* [Text shown]:
•••
Pair of Phoenician marble cippi

The Cippi of Melqart are a pair of Phoenician marble cippi that were unearthed in Malta under undocumented circumstances and dated to the 2nd century BC. These are votive offerings to the god Melqart, and are inscribed in two languages, Ancient Greek and Phoenician, and in the two corresponding scripts, the Greek and the Phoenician alphabet. They were discovered in the late 17th century, and the identification of their inscription in a letter dated 1694 made them the first Phoenician writing to be identified and published in modern times. Because they present essentially the same text (with some minor differences), the cippi provided the key to the modern understanding of the Phoenician language. In 1758, the French scholar Jean-Jacques Barthélémy relied on their inscription, which used 17 (Note: The description of the Louvre cippus states that the inscription contains 18 out of the 22 letters in the Phoenician alphabet. Lehmann, however, reports that there are 17. The latter source appears to be more credible (Lehmann cites the cippi's lack of a proper provenance, while the Louvre collection states the cippi were found at Marsaxlokk).) of the 22 letters of the Phoenician alphabet, to decipher the unknown language.
•••
* [Data]:

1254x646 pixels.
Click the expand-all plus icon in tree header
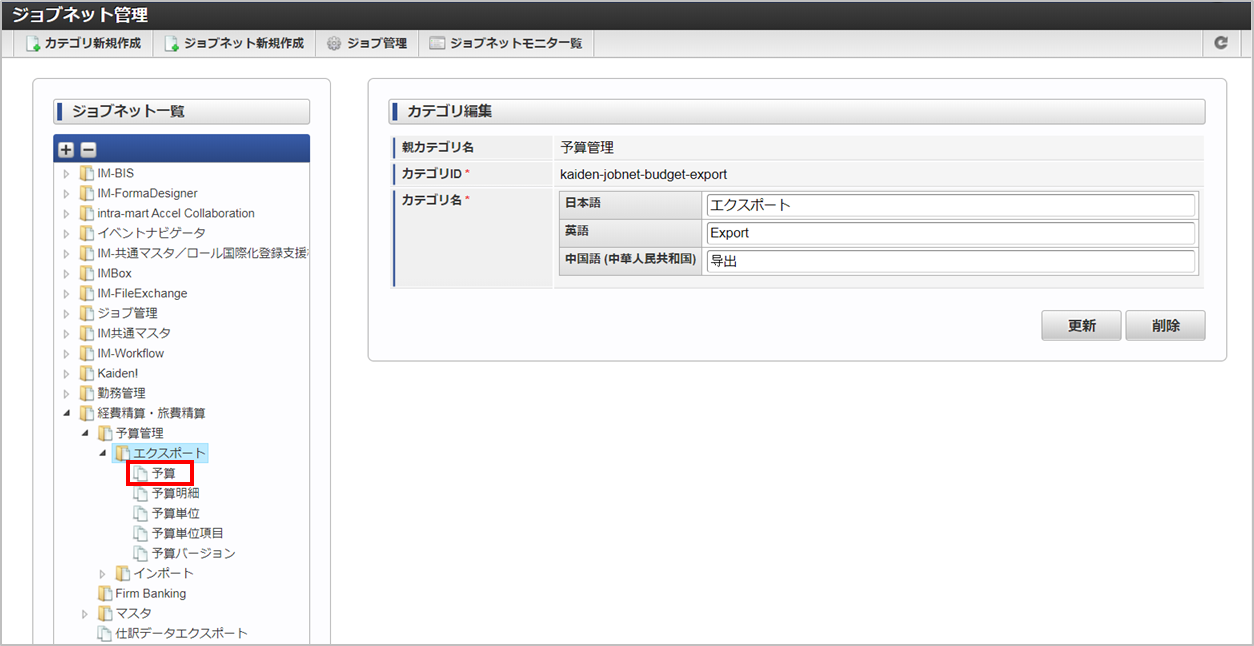66,150
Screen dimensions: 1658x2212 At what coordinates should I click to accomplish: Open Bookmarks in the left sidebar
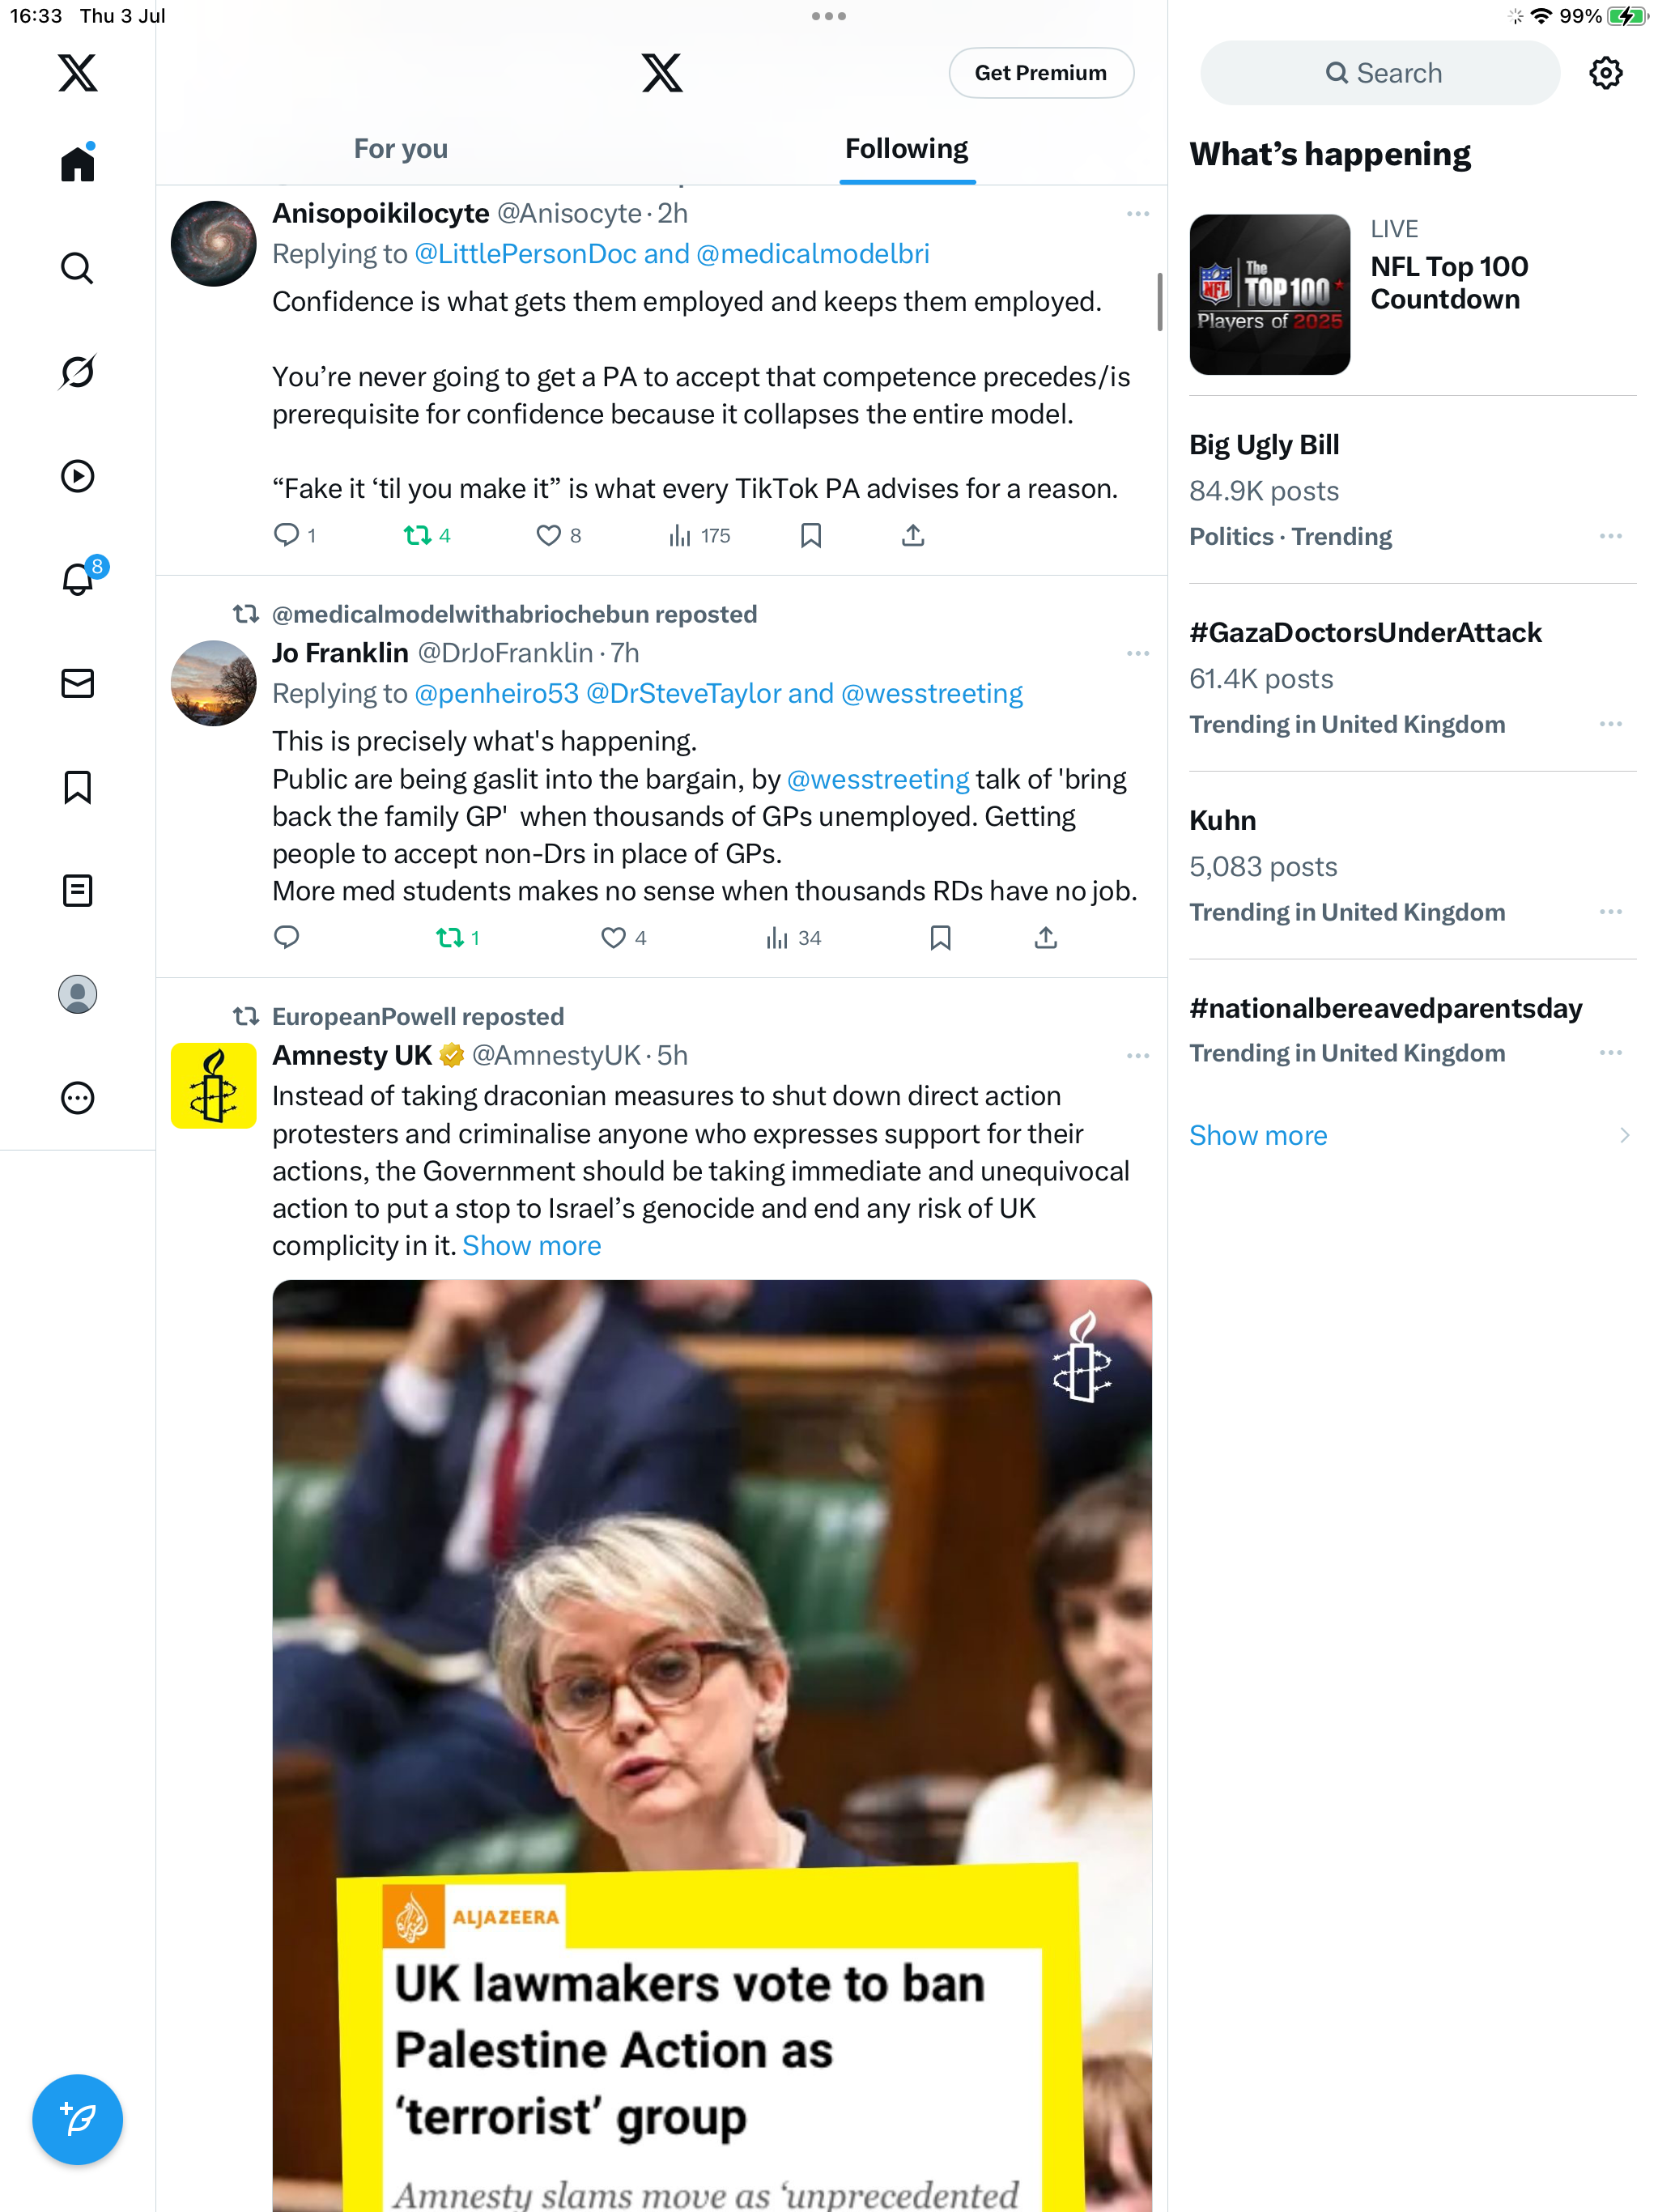tap(77, 787)
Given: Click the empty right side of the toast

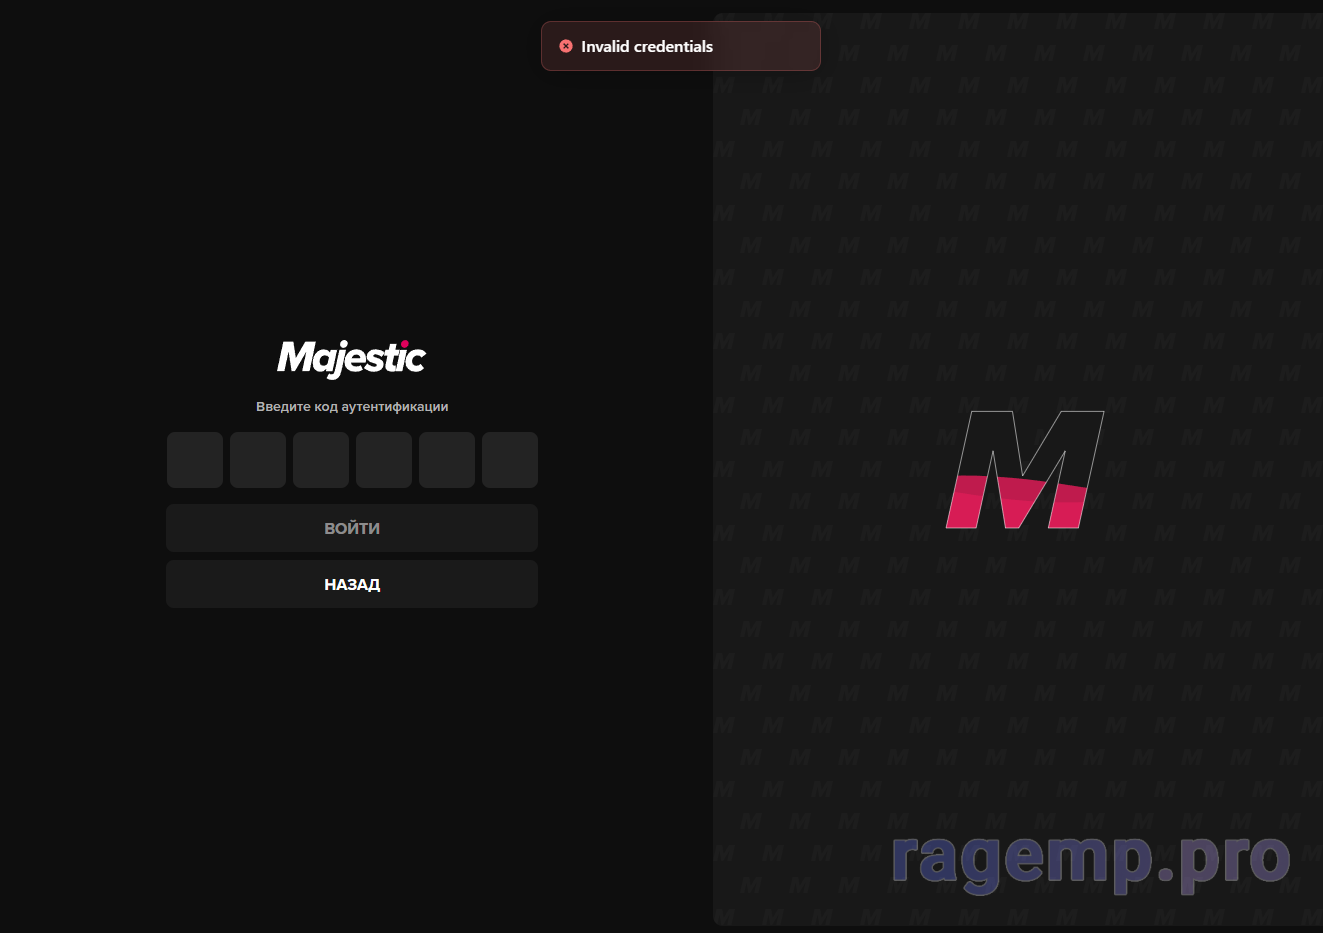Looking at the screenshot, I should point(766,46).
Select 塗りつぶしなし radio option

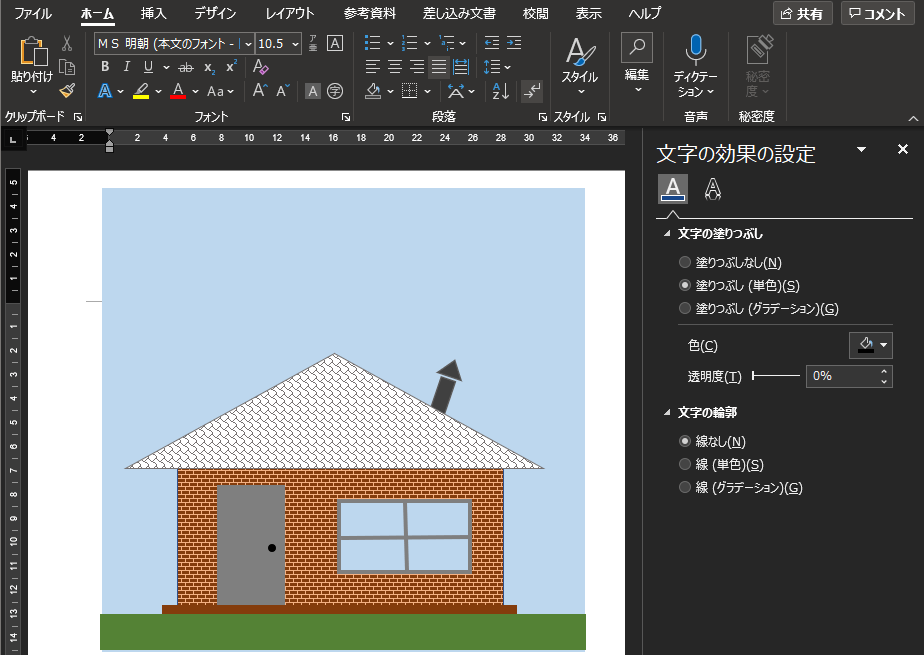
•••
* [Using the information]:
[A] Could you sum up the text on the Cippi of Melqart in two sentences?
[B] Can you carry on the text about the Cippi of Melqart, picking up after its final sentence?

* [Task results]:
[A] The Cippi of Melqart are two Phoenician marble votive offerings to the god Melqart, dated to the 2nd century BC. They were unearthed in Malta under undocumented circumstances and carry essentially the same inscription in Ancient Greek and Phoenician, which made them the first Phoenician writing to be identified and published in modern times and the key to the modern understanding of the Phoenician language.

[B]
The tradition that the cippi were found in Marsaxlokk was only inferred by their dedication to Heracles, (Note: The Phoenician god Melqart was associated with the Hellenic god Heracles by means of interpretatio graeca.) whose temple in Malta had long been identified with the remains at Tas-Silġ. (Note: " Corpus Inscriptionum Græcarum vol. 3, no. 5733, 680‒681 " - "Ambo simul monumenta sunt reperta inter rudera, etiam nunc exstantia, portus hodie Marsa Scirocco, olim Ἡρακλέουϛ λιμήν, appellati".) The Grand Master of the Order of the Knights Hospitaller, Fra Emmanuel de Rohan-Polduc, presented one of the cippi to the Académie des Inscriptions et Belles-Lettres in 1782. The inscription is known as KAI 47.

==Description and history==

The Louvre Cippus

The importance of the cippi to Maltese archaeology is inestimable. On an international level, they already played a significant role in the deciphering and study of the Phoenician language in the 18th and 19th centuries. Such was their importance to Phoenician and Punic philology, that the inscriptions on the cippi became known as the Inscriptio melitensis prima bilinguis (Latin for First bilingual Maltese inscription), or the Melitensis prima (First Maltese).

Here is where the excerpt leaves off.